### HOW TO COMPLETE THIS TASK:
Could you copy every line from the material below in which "computer" appears?

### PROVIDED DATA:
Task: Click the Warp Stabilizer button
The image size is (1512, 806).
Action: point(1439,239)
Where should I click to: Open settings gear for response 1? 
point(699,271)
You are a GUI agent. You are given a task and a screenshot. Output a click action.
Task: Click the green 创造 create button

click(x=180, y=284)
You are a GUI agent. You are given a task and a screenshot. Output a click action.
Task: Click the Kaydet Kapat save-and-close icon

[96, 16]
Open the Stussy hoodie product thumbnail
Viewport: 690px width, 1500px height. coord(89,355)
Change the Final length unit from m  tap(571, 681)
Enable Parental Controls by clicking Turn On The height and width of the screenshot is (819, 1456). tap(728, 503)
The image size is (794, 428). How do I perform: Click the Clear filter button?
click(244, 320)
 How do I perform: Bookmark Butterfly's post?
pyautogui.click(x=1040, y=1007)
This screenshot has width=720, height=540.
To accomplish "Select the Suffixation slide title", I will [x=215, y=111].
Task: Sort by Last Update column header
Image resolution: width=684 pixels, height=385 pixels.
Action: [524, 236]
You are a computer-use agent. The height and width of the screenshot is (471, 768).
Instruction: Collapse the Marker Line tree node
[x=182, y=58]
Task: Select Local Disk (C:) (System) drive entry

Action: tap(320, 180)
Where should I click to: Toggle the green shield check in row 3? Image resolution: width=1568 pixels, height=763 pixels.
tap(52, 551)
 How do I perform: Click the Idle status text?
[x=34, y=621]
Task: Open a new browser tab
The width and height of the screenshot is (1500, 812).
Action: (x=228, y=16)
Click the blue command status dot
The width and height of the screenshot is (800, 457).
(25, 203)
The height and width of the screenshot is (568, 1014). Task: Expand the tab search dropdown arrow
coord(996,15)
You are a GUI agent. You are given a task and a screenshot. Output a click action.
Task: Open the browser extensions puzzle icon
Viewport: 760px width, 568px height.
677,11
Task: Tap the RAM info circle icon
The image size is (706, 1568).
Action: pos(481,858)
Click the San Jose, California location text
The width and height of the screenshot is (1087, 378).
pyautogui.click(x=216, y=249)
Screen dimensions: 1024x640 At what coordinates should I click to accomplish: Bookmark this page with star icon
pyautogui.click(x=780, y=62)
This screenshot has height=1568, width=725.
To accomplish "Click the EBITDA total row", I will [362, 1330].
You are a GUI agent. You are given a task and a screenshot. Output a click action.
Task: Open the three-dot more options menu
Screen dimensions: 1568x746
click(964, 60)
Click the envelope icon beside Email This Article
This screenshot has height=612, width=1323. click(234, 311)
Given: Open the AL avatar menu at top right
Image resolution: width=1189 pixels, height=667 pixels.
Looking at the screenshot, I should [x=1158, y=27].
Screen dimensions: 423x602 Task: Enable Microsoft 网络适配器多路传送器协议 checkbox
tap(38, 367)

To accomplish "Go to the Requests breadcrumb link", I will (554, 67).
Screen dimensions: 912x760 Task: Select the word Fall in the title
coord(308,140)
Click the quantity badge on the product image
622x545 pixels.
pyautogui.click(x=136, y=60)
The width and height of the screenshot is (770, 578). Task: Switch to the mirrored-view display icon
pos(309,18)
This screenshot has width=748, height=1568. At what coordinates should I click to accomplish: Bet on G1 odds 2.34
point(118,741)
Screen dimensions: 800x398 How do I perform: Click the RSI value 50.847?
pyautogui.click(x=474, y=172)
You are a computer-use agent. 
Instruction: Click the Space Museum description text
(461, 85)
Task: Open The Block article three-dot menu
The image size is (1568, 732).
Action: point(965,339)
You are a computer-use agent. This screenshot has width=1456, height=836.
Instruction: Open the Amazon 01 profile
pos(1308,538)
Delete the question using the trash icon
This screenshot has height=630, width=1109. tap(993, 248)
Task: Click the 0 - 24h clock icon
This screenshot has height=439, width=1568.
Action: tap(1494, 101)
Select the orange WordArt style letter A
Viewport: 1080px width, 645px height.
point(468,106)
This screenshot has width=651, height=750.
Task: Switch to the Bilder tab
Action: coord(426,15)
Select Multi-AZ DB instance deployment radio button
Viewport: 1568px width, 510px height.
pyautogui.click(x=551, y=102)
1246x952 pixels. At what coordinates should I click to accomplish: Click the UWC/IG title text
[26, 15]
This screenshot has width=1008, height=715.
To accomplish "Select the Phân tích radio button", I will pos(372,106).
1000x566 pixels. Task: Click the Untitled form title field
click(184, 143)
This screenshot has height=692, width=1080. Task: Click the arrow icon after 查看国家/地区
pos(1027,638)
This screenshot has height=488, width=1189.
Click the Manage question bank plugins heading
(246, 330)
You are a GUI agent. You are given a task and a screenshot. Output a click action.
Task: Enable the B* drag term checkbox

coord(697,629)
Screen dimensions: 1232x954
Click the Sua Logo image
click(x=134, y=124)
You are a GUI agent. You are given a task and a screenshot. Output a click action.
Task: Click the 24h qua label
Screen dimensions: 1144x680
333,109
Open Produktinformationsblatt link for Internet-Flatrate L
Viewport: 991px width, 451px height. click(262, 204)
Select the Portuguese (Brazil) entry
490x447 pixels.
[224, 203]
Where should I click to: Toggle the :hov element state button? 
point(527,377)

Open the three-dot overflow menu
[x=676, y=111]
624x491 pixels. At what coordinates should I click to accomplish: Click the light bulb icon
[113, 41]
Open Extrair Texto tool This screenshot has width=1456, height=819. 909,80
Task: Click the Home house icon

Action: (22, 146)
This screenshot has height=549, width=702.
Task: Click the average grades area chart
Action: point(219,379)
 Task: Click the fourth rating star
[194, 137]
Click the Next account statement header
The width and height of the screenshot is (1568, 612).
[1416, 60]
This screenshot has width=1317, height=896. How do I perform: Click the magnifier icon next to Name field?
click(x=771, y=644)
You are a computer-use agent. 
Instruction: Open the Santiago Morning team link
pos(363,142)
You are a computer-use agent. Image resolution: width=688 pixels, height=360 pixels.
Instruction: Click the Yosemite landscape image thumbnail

### THE ANSWER:
You are a computer-use agent. The height and width of the screenshot is (471, 768).
You are a computer-use agent. 
You are a computer-use agent. This screenshot has width=1456, height=836.
You are a computer-use agent. 
You are a computer-use agent. Image resolution: width=688 pixels, height=360 pixels.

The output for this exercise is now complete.